» **TASK DIRECTIONS**
Reproduce the records below exactly, leaving out any pictures.

##### SOURCE DATA #####

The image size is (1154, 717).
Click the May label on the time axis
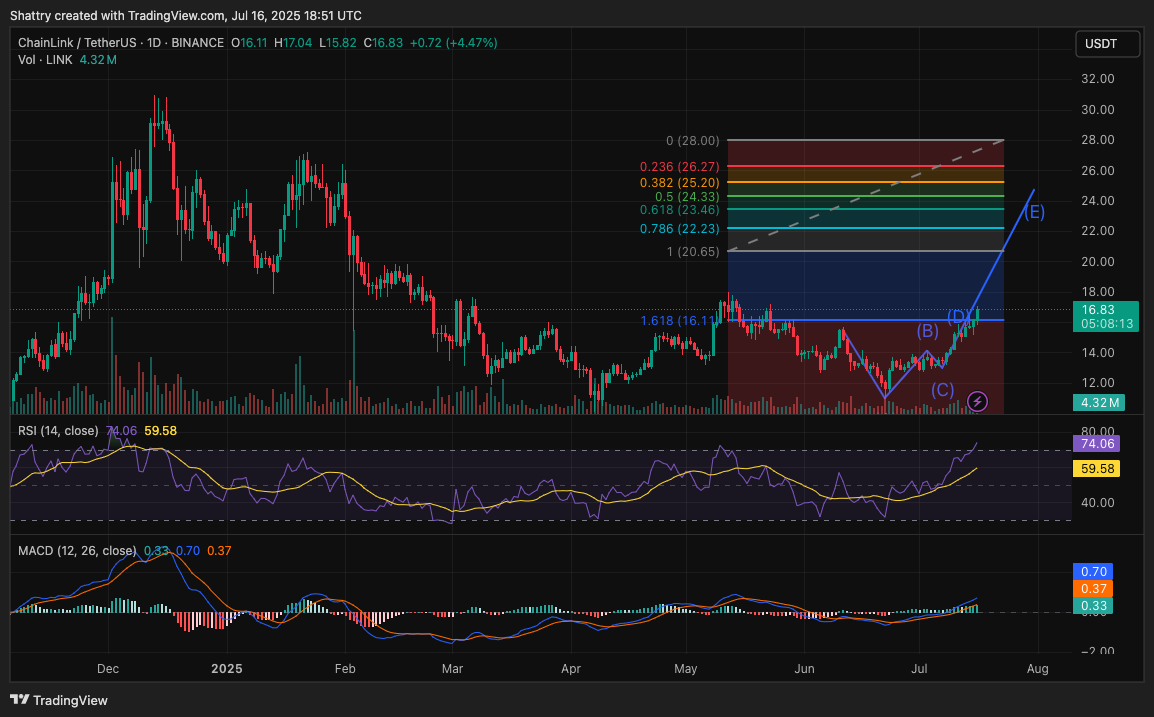click(685, 667)
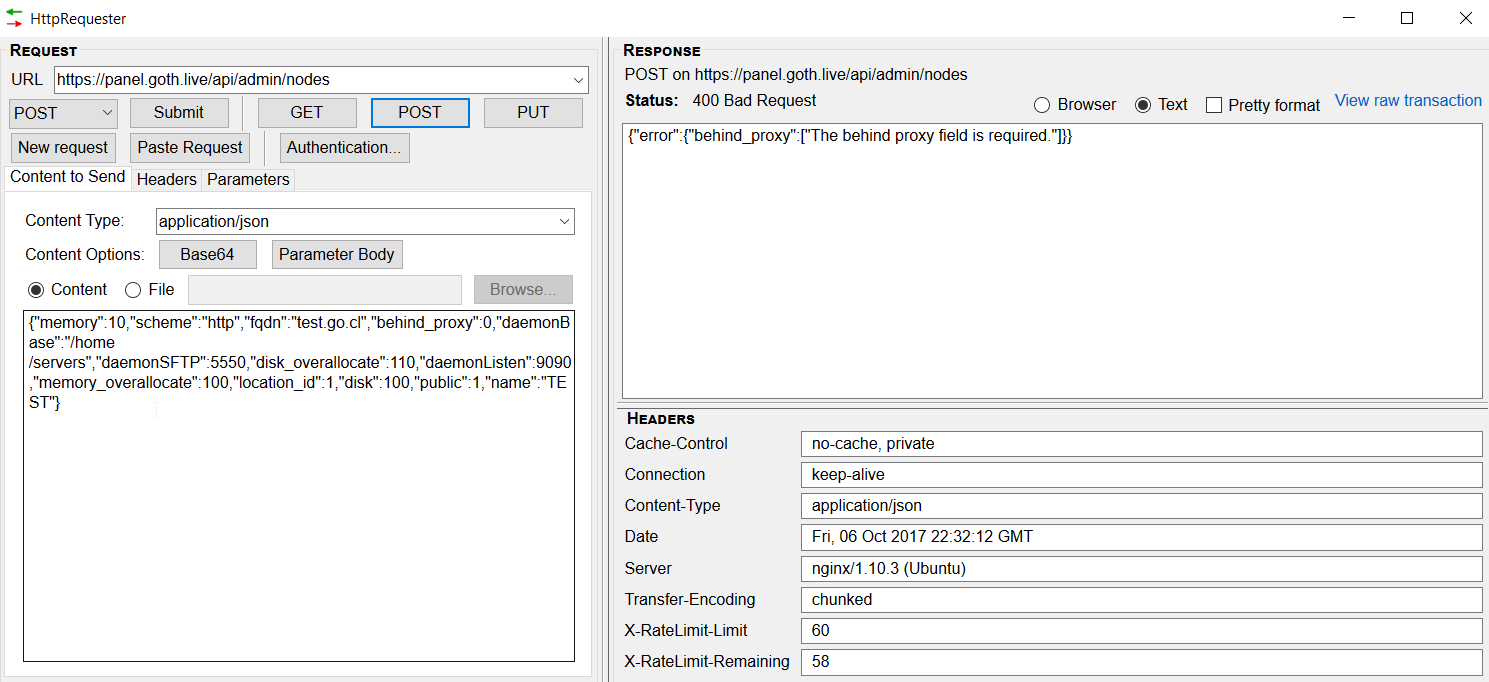The image size is (1489, 682).
Task: Select the File content source radio button
Action: coord(133,289)
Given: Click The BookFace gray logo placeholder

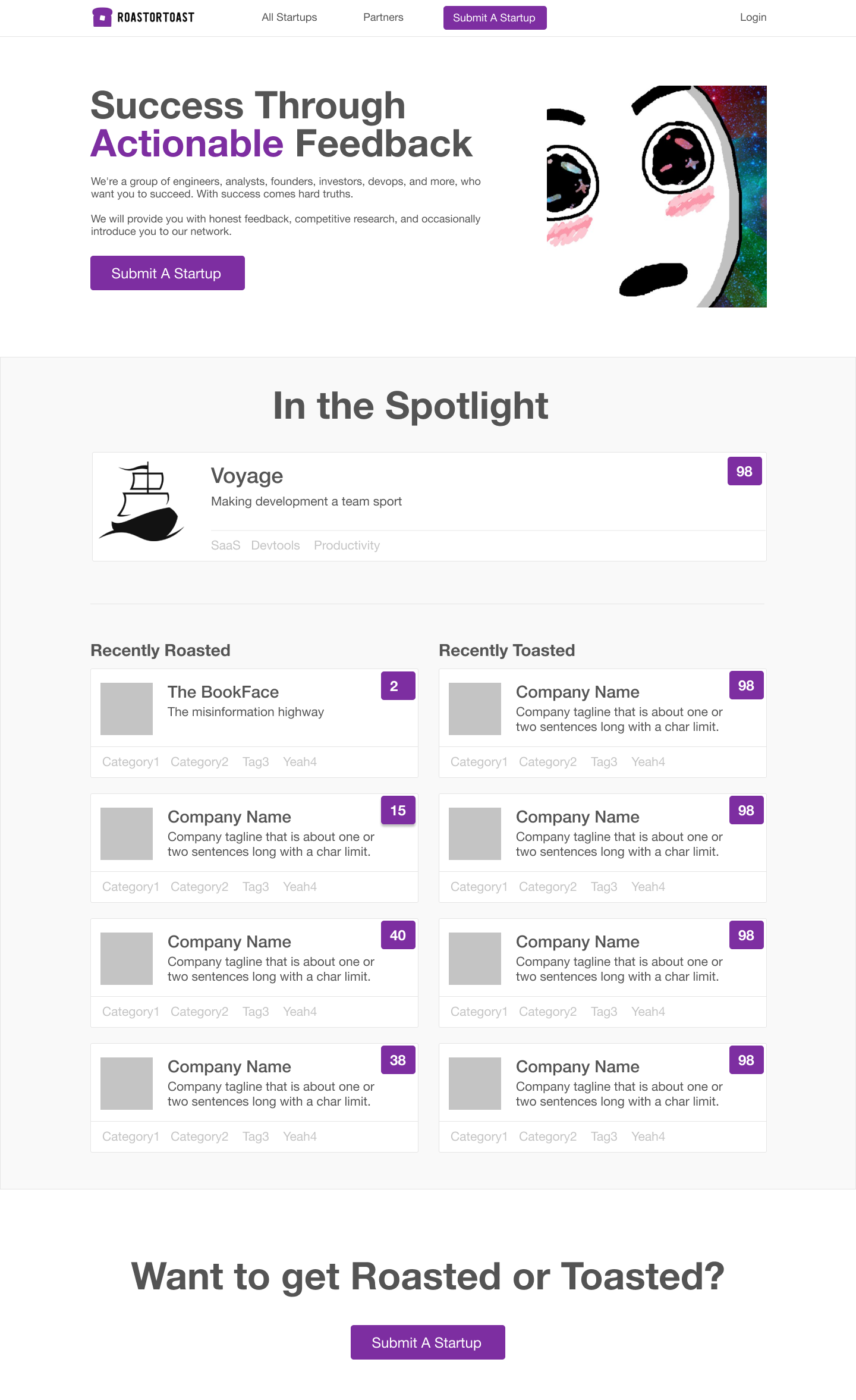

#####

» **WRITTEN SOLUTION**
The image size is (1154, 717).
Click the May label on the time axis
click(685, 667)
The image size is (1489, 682).
Task: Select the File content source radio button
Action: coord(133,289)
Given: Click The BookFace gray logo placeholder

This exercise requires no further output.